Given problem: Which lines of the material below contain the string "green"? Copy each of them, treating uppercase and lowercase as different.

* Begin Provided information *

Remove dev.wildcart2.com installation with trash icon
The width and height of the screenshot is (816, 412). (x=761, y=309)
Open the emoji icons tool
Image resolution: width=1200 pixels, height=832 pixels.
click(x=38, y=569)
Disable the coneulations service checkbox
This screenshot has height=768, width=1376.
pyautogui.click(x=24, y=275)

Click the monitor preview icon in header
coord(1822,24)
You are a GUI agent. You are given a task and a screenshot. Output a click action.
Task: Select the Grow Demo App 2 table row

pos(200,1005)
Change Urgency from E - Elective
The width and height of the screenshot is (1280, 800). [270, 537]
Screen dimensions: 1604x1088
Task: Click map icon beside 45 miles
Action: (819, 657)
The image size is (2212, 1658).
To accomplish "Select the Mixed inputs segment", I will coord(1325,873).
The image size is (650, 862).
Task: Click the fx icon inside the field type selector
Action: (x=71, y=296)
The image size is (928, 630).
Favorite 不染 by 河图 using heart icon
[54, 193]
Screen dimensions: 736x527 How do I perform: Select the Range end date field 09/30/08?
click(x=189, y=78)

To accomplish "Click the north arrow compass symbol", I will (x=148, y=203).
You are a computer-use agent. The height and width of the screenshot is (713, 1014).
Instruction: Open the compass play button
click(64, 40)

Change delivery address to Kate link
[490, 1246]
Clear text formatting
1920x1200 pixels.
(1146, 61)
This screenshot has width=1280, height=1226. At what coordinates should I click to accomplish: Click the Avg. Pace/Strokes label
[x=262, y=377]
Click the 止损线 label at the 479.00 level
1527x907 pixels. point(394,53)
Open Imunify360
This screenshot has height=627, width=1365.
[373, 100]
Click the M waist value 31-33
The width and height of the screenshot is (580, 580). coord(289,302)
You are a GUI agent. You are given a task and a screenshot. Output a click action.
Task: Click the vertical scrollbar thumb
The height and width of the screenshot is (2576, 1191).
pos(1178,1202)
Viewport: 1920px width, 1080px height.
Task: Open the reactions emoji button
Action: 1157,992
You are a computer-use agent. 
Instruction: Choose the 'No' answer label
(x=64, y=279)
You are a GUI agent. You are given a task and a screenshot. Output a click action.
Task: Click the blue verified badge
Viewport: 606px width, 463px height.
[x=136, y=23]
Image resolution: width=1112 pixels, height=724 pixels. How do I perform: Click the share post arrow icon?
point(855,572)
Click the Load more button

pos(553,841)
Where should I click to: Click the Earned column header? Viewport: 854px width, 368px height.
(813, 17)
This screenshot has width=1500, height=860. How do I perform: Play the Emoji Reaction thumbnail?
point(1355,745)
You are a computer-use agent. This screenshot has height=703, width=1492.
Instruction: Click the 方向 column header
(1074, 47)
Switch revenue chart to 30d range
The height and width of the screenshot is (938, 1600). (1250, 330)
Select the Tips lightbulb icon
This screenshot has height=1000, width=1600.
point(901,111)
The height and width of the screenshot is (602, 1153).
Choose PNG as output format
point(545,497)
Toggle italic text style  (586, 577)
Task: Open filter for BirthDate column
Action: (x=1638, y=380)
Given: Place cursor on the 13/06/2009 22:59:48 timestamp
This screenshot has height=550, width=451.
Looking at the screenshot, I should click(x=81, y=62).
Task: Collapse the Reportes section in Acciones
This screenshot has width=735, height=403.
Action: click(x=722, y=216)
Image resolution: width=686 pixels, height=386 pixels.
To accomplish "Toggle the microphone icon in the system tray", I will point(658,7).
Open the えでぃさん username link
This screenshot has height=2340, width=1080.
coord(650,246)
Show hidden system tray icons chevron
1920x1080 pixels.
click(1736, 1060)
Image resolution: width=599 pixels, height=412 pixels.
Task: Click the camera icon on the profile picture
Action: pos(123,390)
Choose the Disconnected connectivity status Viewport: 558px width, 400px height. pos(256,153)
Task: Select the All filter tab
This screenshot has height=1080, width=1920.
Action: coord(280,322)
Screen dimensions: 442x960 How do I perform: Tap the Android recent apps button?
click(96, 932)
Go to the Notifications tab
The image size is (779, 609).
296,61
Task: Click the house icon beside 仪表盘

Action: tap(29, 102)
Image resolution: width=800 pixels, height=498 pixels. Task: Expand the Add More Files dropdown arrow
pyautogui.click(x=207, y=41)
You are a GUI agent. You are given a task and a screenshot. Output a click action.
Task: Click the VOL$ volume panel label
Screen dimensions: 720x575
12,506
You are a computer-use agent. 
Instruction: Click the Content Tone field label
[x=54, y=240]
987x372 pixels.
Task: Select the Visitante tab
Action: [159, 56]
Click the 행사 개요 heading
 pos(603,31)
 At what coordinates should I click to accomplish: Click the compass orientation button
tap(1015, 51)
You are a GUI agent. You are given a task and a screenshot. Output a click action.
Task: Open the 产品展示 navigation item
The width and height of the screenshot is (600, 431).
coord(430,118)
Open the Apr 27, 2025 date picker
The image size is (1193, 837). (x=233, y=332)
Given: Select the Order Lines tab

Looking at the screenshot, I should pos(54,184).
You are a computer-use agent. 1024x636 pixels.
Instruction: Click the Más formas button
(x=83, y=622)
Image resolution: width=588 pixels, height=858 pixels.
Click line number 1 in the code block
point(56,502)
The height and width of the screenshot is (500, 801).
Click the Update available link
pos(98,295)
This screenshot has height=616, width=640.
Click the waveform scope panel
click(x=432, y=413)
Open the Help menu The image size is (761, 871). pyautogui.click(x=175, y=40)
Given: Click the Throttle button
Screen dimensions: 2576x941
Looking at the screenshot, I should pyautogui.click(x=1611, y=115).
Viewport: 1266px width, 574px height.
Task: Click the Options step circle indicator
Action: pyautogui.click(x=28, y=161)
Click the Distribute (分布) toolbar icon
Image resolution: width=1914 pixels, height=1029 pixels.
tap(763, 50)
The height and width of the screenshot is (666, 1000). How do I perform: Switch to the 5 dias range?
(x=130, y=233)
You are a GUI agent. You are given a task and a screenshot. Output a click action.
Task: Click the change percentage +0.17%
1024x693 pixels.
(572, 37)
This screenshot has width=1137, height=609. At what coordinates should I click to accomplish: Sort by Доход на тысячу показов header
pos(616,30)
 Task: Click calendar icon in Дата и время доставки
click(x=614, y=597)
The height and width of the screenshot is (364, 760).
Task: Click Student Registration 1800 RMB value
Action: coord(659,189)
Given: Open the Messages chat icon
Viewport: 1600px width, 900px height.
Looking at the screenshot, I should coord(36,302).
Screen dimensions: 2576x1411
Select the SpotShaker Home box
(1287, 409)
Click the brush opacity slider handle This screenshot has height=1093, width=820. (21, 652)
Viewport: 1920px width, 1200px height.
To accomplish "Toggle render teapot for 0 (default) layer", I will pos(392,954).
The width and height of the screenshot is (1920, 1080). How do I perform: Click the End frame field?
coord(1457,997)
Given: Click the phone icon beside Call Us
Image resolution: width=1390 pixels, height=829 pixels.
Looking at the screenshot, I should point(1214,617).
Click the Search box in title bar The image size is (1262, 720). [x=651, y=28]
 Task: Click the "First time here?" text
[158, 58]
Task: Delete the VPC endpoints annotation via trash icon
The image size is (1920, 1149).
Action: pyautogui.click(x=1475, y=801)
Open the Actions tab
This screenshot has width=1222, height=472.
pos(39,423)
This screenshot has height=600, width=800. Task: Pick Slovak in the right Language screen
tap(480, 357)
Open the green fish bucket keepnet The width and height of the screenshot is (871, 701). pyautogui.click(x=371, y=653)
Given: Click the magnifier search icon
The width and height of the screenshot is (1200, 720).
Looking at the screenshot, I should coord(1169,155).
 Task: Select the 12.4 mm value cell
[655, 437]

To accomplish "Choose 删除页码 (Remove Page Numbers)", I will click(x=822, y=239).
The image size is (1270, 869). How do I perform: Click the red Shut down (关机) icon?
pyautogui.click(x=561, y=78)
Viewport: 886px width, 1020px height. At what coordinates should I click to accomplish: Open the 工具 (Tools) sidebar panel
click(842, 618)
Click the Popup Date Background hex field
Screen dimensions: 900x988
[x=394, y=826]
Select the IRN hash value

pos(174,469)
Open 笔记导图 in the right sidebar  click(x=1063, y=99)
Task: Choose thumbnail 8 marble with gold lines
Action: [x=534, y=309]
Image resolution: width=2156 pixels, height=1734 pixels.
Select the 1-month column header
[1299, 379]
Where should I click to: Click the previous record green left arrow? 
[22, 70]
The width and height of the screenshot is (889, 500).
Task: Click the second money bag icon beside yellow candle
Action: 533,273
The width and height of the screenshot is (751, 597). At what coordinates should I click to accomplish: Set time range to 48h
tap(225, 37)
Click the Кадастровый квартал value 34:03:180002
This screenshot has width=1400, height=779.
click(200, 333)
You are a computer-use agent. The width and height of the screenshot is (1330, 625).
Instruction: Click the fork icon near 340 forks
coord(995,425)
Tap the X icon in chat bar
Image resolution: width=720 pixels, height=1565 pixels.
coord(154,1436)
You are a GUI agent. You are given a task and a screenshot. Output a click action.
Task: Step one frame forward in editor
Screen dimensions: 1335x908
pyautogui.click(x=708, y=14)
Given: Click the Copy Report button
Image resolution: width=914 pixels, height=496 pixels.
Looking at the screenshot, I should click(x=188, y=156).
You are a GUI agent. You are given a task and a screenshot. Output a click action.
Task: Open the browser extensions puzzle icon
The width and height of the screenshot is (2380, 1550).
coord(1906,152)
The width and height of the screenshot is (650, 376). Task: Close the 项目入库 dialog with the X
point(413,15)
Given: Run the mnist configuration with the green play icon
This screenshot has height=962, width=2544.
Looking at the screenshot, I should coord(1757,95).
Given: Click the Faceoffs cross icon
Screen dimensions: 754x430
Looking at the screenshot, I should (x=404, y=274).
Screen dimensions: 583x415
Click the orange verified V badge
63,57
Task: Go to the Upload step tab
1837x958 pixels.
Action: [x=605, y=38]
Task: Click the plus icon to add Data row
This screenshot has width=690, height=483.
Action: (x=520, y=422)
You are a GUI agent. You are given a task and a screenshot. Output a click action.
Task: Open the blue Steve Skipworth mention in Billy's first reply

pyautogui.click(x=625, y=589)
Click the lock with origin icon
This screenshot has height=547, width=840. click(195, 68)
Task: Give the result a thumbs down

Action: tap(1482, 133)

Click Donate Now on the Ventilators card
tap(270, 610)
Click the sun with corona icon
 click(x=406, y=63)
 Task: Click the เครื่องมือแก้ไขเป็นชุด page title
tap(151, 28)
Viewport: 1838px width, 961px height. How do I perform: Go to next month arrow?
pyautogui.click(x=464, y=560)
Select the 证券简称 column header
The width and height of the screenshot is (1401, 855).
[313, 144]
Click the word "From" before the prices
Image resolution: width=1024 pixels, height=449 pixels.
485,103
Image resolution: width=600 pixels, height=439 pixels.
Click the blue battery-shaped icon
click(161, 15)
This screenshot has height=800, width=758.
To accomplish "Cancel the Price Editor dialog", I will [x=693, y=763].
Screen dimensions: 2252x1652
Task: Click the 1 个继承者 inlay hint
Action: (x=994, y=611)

* End Provided information *

Expected answer:
Open the green fish bucket keepnet The width and height of the screenshot is (871, 701). pyautogui.click(x=371, y=653)
Where should I click to: Click the previous record green left arrow? 
Given: Run the mnist configuration with the green play icon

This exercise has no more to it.